To make homemade baked goods look professional, you need to proceed in stages and take your time. An important condition - before rolling out the sugar mass, the cake must be measured and added up the values of the diameter and height multiplied by 2. Then, on a board sprinkled with starch, roll out a thin layer with a diameter equal to the figure obtained. If the pastry is round, the mastic is rolled out in the form of a circle; for a square cake, you need a square of sweet mass. Do not make the layer too thin, otherwise the sugar mass will creep and flow. If it feels too soft, you can add some more powdered sugar and knead it well with your hands. The same should be done if the mastic was stored in the refrigerator before wrapping the cake.

It is convenient to lay the elastic sugar coating using a rolling pin powdered with starch. A rolled layer is freely wound on it, transferred to the center of the cake and the edges are carefully released. With hands sprinkled with starch, you need to slightly stretch the mastic layer, tightly wrapping the cake. Cut off the excess at the bottom with a very sharp knife. Do not throw them away - you can roll sugar mastic again and make flowers out of it.

Cake Decorating: Master Class for Beginners

Image
Image

The classic cake will be especially decorated with roses. It's easy to make them. In order for the petals to keep their shape well, add a little more powdered sugar to the coating mastic, the mass should be elastic, but dense enough.

Separate a small piece from a piece of mastic, drip a dye and knead until the color is completely uniform. For the middle of the roses, roll up mini-cones, roll the remaining mastic into a layer and cut out the circles with a small notch. For one rose you need 5 pieces. Wrap the rest of the mastic in a film and place in the refrigerator, in the open air the mass quickly winds up and begins to crumble.
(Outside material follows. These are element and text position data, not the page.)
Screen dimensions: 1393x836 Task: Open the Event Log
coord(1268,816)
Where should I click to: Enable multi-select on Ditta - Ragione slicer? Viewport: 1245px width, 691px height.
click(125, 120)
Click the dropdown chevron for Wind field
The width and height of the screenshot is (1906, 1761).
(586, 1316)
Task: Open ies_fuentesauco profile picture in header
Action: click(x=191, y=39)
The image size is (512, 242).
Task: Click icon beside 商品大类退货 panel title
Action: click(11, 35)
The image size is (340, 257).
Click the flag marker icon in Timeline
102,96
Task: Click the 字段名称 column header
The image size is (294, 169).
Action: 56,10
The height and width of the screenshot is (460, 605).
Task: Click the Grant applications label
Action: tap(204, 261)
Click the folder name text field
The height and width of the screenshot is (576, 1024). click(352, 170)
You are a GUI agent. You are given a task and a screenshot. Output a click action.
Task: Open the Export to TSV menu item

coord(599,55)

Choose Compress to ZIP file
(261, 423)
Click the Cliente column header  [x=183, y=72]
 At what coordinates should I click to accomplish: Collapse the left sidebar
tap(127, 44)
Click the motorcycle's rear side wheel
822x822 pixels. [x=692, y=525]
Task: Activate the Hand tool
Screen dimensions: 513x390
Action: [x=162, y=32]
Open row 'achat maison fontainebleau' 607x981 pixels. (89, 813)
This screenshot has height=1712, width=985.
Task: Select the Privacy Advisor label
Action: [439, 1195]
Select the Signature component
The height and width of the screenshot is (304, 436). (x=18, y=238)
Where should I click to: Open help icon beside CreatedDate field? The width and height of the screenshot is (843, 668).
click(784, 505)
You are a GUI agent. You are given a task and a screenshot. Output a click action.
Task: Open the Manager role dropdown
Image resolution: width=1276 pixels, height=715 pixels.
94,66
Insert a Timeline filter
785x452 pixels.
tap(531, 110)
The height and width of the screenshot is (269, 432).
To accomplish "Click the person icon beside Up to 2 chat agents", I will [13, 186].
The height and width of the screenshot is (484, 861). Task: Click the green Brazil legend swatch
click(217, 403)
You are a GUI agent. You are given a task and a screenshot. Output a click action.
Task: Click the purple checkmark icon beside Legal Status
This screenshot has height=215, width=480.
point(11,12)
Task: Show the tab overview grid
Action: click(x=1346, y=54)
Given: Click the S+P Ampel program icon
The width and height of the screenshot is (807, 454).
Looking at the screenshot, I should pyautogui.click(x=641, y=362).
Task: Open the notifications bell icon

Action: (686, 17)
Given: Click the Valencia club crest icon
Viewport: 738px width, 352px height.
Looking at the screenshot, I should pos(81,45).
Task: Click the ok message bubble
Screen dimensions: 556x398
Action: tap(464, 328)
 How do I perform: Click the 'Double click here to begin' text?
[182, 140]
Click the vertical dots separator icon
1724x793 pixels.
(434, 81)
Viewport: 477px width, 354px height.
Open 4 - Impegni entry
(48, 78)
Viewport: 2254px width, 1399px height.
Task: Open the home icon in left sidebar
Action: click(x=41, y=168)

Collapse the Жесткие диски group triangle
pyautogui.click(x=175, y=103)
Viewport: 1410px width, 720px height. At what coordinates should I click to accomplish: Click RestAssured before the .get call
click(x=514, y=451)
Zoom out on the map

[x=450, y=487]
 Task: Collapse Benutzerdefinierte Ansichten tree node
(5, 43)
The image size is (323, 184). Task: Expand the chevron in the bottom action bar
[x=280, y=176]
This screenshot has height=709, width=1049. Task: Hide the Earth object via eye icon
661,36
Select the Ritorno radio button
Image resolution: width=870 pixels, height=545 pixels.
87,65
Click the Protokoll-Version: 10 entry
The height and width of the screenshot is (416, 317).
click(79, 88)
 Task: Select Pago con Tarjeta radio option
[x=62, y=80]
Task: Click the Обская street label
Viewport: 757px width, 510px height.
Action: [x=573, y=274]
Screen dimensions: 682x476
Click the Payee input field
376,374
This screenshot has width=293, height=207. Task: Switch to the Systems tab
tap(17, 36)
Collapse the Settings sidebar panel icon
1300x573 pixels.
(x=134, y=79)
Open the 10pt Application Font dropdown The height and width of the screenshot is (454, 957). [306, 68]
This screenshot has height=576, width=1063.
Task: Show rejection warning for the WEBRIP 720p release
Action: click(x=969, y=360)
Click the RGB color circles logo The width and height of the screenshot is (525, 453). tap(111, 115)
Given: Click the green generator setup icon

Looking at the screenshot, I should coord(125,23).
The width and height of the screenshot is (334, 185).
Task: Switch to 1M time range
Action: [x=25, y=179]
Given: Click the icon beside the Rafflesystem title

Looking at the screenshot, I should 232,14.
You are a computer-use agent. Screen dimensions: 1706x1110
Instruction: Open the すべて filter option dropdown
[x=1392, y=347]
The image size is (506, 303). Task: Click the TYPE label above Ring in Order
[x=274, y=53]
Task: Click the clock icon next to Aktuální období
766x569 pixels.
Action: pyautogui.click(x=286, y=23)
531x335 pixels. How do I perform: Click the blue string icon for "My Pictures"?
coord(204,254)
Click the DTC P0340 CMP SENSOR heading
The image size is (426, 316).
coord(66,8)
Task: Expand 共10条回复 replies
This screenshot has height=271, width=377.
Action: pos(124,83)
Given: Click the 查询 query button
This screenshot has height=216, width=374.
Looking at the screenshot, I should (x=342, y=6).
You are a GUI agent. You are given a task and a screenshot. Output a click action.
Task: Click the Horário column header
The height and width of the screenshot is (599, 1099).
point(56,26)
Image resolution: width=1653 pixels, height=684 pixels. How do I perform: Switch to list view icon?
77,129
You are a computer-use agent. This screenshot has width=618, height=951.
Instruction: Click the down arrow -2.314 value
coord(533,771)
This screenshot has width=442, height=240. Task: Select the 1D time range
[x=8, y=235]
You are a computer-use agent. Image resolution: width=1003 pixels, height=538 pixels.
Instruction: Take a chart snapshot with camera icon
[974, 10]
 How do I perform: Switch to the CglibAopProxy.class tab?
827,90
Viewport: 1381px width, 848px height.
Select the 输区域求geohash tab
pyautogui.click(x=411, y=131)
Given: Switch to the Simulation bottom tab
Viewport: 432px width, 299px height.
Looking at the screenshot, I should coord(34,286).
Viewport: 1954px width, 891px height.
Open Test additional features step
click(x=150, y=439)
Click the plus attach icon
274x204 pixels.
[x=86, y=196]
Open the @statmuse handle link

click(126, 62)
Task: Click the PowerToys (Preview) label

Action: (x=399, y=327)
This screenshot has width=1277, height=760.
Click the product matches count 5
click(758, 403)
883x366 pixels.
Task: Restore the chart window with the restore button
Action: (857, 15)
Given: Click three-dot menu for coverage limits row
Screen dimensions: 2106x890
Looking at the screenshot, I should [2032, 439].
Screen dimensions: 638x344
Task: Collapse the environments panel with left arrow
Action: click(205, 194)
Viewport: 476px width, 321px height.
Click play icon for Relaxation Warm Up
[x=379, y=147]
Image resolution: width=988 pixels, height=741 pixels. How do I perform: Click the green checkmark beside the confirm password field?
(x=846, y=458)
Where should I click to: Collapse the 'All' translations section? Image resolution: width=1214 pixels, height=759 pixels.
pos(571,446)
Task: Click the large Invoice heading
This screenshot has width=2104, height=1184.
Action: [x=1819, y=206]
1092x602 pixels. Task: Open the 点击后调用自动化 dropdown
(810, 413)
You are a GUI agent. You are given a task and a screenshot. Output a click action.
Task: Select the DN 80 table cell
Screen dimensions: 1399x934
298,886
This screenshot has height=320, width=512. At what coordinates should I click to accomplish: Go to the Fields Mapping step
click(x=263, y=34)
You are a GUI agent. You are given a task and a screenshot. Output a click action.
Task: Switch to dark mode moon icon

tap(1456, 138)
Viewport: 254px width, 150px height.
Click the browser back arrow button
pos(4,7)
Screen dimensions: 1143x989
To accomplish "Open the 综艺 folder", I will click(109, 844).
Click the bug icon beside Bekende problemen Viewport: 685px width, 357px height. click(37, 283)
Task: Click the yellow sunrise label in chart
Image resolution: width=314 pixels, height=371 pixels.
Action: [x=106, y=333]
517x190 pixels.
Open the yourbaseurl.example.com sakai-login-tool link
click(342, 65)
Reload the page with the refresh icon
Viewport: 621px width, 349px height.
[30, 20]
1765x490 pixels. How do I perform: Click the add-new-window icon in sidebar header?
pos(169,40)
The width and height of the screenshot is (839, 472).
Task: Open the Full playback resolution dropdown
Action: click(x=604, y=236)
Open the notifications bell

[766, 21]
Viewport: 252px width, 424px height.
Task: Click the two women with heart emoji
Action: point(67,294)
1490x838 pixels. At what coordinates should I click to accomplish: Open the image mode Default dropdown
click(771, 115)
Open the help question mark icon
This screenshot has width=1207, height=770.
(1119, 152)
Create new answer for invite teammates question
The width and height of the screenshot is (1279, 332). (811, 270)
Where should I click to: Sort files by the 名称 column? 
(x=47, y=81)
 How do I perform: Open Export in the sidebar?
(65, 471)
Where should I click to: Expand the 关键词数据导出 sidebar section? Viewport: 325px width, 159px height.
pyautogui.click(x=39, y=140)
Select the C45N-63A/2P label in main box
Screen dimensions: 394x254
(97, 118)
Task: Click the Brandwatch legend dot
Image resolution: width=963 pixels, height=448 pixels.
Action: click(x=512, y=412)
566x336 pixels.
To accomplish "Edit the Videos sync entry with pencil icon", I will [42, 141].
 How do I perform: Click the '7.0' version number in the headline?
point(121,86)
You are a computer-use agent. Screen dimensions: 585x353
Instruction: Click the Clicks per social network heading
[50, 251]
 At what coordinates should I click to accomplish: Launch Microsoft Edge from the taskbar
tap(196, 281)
Place each round petal under the cling film, pressing with your finger, slightly lengthen one end. Moisten the thicker edge with water and wrap around the cone. Attach all the petals one by one, forming a bud out of them. Turn the outer edges slightly to make the flower more magnificent. Place roses on a paper towel lined plate and leave to dry. To strengthen the decor on the cake, squeeze a drop of fresh fondant onto the bottom of the rose and lightly press the product to the surface.